* EXERCISE AIM: Please retype the material beneath this task exactly, starting with its first line and finishing with the line containing "Screen dimensions: 386x588".

* PROVIDED DATA:

◆ ◆ ◆

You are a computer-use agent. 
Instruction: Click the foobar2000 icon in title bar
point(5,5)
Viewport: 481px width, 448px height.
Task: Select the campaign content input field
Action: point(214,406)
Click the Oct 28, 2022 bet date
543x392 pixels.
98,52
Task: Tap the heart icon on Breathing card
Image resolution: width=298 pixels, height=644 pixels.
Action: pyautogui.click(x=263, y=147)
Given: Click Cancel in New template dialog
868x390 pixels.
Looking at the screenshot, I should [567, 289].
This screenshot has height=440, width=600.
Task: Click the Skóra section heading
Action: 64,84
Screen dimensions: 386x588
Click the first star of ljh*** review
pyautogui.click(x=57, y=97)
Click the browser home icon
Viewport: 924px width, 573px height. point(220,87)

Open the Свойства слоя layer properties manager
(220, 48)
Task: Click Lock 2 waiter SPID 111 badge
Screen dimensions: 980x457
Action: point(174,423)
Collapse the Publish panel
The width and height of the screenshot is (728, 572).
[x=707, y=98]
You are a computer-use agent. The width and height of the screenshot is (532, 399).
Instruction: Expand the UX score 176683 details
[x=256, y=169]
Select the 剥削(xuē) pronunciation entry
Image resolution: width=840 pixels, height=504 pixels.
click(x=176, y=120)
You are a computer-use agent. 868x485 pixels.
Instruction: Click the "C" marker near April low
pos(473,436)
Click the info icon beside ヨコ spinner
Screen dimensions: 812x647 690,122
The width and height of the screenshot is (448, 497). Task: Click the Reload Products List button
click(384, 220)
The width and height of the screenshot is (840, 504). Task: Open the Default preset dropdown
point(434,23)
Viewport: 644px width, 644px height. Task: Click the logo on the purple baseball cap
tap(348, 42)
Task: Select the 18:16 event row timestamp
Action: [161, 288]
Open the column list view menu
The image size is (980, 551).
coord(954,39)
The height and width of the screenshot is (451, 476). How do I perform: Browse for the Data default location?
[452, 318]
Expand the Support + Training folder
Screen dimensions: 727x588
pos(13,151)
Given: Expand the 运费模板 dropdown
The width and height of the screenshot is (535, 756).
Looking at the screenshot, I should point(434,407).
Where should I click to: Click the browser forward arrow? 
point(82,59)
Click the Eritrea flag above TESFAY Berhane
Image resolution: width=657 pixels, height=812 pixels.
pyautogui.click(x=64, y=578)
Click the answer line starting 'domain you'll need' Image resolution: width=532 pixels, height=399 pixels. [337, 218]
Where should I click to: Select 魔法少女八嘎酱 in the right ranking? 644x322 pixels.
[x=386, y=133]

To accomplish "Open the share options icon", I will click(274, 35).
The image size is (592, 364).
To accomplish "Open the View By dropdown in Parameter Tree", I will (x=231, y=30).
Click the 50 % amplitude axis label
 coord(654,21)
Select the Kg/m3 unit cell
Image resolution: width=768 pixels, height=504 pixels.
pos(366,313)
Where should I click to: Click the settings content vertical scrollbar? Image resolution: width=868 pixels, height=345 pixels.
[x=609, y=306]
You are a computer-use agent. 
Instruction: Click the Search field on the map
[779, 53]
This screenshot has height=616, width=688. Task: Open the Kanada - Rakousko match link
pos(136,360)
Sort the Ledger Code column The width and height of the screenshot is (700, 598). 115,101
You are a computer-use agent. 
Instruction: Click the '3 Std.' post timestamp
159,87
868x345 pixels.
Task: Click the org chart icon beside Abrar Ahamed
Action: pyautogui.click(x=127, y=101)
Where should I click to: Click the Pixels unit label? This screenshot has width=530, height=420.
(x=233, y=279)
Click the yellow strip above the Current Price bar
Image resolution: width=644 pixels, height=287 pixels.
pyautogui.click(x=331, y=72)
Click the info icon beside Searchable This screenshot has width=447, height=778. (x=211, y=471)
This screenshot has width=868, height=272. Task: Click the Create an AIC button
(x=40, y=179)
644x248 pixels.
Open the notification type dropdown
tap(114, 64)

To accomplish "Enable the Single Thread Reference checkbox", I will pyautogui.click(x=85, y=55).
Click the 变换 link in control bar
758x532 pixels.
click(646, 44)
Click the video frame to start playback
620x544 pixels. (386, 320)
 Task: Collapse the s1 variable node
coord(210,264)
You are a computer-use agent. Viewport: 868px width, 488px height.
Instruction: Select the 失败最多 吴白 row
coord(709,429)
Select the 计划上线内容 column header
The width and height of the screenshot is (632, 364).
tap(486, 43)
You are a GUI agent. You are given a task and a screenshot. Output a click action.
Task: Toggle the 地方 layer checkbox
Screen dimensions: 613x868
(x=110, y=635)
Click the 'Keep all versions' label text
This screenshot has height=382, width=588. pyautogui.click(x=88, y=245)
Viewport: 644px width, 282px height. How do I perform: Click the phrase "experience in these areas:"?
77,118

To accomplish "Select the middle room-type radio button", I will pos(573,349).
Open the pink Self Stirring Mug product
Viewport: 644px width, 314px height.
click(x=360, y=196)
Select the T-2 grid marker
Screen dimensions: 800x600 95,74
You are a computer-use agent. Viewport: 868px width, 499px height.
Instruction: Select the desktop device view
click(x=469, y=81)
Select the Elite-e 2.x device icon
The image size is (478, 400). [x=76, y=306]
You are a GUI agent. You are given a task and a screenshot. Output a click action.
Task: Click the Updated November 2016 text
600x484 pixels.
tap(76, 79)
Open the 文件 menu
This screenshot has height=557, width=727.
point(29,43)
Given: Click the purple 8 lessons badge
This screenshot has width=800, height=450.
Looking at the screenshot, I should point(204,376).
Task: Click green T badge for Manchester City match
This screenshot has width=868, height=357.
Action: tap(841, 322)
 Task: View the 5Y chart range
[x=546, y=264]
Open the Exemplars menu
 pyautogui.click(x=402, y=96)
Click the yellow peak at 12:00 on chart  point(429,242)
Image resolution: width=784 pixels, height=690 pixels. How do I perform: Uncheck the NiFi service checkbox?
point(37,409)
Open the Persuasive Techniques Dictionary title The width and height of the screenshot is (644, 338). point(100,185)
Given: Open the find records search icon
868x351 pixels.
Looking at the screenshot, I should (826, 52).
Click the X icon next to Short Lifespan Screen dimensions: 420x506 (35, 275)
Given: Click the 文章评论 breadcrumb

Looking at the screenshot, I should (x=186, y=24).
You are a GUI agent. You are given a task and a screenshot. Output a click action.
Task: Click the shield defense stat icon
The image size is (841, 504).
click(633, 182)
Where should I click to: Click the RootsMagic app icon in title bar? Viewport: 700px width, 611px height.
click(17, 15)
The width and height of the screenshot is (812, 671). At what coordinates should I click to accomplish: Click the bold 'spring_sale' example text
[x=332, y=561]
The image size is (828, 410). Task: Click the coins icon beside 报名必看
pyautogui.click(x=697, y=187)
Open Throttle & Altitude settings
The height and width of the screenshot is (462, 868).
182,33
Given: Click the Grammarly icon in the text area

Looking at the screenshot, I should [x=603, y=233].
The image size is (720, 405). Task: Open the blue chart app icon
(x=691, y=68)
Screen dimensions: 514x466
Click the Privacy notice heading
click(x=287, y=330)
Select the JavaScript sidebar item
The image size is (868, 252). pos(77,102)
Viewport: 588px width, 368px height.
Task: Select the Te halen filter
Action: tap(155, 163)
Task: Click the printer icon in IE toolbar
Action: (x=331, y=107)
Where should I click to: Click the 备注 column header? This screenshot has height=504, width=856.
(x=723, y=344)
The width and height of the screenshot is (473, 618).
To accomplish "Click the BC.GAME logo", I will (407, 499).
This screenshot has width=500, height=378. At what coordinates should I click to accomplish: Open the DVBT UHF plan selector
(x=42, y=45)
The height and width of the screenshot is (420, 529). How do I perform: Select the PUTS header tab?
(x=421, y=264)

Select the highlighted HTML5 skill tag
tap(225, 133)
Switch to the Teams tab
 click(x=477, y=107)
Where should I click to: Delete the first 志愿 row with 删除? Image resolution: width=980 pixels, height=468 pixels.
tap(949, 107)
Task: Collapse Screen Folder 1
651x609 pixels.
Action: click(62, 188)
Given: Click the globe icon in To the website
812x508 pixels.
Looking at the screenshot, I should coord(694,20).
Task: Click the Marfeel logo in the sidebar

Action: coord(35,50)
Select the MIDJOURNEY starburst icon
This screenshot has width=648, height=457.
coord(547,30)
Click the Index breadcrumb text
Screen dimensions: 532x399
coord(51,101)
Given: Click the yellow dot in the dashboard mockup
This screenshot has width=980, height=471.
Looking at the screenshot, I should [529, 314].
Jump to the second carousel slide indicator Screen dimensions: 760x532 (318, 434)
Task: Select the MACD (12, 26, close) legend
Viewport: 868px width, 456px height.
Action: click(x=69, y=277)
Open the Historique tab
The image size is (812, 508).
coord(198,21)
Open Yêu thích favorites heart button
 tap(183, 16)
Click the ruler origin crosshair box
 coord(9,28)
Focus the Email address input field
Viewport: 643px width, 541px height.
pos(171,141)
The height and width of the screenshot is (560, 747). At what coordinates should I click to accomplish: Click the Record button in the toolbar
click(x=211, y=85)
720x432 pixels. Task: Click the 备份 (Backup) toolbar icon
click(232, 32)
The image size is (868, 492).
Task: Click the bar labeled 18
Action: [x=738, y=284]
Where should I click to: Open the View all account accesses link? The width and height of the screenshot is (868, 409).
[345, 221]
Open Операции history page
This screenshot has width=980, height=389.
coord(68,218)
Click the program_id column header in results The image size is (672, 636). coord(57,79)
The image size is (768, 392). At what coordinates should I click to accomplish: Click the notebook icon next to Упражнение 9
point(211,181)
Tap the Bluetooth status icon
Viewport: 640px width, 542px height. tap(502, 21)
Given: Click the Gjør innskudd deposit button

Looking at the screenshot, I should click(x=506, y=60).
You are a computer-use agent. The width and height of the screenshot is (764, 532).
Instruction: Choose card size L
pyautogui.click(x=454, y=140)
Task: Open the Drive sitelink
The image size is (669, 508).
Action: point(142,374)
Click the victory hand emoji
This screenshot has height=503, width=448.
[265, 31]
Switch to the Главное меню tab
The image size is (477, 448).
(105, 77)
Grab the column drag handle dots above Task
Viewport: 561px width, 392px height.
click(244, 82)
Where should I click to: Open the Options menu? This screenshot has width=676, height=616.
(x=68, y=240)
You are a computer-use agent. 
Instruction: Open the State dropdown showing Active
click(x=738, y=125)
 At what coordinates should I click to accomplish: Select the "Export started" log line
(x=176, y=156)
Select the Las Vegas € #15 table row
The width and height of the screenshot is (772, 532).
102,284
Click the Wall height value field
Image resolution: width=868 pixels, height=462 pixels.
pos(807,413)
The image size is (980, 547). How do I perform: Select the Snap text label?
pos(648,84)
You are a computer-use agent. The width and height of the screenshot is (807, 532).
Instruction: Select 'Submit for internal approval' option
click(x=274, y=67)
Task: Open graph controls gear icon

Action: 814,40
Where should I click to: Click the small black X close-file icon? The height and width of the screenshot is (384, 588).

◆ ◆ ◆

* ANSWER BOX:
You are a computer-use agent. 
Instruction: Click the foobar2000 icon in title bar
point(5,5)
Viewport: 481px width, 448px height.
Task: Select the campaign content input field
Action: point(214,406)
Click the Oct 28, 2022 bet date
543x392 pixels.
98,52
Task: Tap the heart icon on Breathing card
Image resolution: width=298 pixels, height=644 pixels.
Action: pyautogui.click(x=263, y=147)
Given: Click Cancel in New template dialog
868x390 pixels.
Looking at the screenshot, I should [567, 289].
This screenshot has height=440, width=600.
Task: Click the Skóra section heading
Action: 64,84
Screen dimensions: 386x588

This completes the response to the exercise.